Takes a data frame of extracted claims (from any backend) and a data frame of gold-standard claims, and returns a per-claim match table with TP / FP / FN labels.

Usage

llm_benchmark_match(predicted, gold, fuzzy = TRUE, fuzzy_threshold = 2L)

Arguments

predicted: Data frame with columns abstract_id, cause, effect (and optional confidence). Every edge found by the backend for a given abstract.
gold: Data frame with columns abstract_id, cause, effect (and optional polarity). One row per annotated claim.
fuzzy: Logical; if TRUE (default), also count a predicted edge as TP when one of its endpoints matches by Levenshtein distance within fuzzy_threshold. If FALSE, require exact match on canonicalised labels.
fuzzy_threshold: Integer; maximum edit distance for a fuzzy endpoint match. Default 2.

Value

A data frame with columns abstract_id, cause, effect, status (one of "tp", "fp", "fn"), and source (either "predicted" or "gold").

Details

Matching is done on the (cause, effect) pair after canonicalisation. A predicted claim is a true positive if the canonicalised pair appears in the gold set for the same abstract; a false positive if the pair is not in gold; gold entries not in predictions are false negatives.

Click-target data:
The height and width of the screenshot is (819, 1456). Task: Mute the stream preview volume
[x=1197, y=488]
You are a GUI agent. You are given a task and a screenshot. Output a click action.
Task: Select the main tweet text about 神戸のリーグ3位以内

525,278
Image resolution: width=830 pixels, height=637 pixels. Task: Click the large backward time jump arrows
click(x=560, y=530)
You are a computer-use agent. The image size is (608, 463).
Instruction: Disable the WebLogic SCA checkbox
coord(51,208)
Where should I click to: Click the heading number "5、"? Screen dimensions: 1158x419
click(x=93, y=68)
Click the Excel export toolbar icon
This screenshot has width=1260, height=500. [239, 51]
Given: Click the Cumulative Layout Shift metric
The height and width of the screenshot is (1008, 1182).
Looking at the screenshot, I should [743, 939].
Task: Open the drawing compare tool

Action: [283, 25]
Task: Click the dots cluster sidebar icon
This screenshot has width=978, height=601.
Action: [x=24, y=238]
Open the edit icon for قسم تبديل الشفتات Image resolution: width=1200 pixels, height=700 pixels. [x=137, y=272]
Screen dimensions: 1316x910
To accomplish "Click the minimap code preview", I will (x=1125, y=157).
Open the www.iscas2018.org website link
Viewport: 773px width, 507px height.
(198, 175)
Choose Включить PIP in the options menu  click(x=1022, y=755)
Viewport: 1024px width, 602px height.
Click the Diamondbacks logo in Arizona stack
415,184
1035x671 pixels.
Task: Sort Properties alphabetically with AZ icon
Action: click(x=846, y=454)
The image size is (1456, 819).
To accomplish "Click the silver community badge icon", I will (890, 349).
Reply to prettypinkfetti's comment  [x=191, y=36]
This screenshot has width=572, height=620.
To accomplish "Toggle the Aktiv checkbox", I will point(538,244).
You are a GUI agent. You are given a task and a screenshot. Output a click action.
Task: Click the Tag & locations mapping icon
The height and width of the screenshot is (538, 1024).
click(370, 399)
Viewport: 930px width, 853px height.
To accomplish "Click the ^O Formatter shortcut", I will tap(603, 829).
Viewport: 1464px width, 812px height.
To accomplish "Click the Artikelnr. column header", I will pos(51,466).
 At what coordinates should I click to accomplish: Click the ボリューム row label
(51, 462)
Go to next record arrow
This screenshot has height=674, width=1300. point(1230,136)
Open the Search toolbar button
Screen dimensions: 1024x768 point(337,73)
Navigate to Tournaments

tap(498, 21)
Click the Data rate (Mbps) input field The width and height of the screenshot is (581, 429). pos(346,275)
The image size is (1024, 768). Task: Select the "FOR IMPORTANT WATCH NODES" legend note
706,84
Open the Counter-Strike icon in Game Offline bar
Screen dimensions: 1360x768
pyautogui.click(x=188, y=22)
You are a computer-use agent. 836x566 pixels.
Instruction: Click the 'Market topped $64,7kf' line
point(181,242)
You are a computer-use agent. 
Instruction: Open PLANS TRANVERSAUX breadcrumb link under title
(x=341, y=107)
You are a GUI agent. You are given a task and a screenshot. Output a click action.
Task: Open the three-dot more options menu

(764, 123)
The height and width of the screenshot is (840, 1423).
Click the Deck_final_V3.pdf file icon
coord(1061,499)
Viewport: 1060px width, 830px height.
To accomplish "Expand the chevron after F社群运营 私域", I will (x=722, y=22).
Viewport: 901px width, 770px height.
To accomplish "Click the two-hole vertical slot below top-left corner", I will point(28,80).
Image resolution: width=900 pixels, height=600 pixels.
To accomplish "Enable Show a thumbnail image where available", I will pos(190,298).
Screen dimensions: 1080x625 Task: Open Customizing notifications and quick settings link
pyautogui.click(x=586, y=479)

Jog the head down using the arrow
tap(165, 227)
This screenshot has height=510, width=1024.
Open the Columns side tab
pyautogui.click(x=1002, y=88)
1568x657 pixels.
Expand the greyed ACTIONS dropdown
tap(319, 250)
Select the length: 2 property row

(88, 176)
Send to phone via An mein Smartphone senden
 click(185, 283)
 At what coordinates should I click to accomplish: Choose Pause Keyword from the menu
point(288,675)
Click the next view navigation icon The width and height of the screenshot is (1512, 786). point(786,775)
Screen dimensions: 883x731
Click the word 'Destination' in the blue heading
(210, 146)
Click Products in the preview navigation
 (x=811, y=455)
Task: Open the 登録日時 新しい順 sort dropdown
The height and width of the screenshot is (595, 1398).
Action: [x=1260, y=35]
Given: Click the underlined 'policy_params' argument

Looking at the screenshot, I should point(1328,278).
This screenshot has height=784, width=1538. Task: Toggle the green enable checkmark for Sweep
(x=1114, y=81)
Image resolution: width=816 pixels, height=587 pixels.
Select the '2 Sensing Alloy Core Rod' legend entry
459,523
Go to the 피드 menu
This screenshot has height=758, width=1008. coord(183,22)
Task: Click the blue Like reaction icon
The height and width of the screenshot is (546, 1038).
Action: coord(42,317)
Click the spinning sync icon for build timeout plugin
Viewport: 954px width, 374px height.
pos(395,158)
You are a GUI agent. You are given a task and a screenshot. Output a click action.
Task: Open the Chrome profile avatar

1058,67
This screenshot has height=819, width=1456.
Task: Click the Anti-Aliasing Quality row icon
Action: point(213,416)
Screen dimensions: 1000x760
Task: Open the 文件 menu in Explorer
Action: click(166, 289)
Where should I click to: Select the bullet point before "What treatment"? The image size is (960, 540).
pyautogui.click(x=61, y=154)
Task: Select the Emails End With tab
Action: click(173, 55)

• **Your instructions**:
Please reproduce the llm_benchmark_match documentation word for word, in full. The records come from a separate source.

• **Response to the task**:
Takes a data frame of extracted claims (from any backend) and a data frame of gold-standard claims, and returns a per-claim match table with TP / FP / FN labels.

Usage

llm_benchmark_match(predicted, gold, fuzzy = TRUE, fuzzy_threshold = 2L)

Arguments

predicted: Data frame with columns abstract_id, cause, effect (and optional confidence). Every edge found by the backend for a given abstract.
gold: Data frame with columns abstract_id, cause, effect (and optional polarity). One row per annotated claim.
fuzzy: Logical; if TRUE (default), also count a predicted edge as TP when one of its endpoints matches by Levenshtein distance within fuzzy_threshold. If FALSE, require exact match on canonicalised labels.
fuzzy_threshold: Integer; maximum edit distance for a fuzzy endpoint match. Default 2.

Value

A data frame with columns abstract_id, cause, effect, status (one of "tp", "fp", "fn"), and source (either "predicted" or "gold").

Details

Matching is done on the (cause, effect) pair after canonicalisation. A predicted claim is a true positive if the canonicalised pair appears in the gold set for the same abstract; a false positive if the pair is not in gold; gold entries not in predictions are false negatives.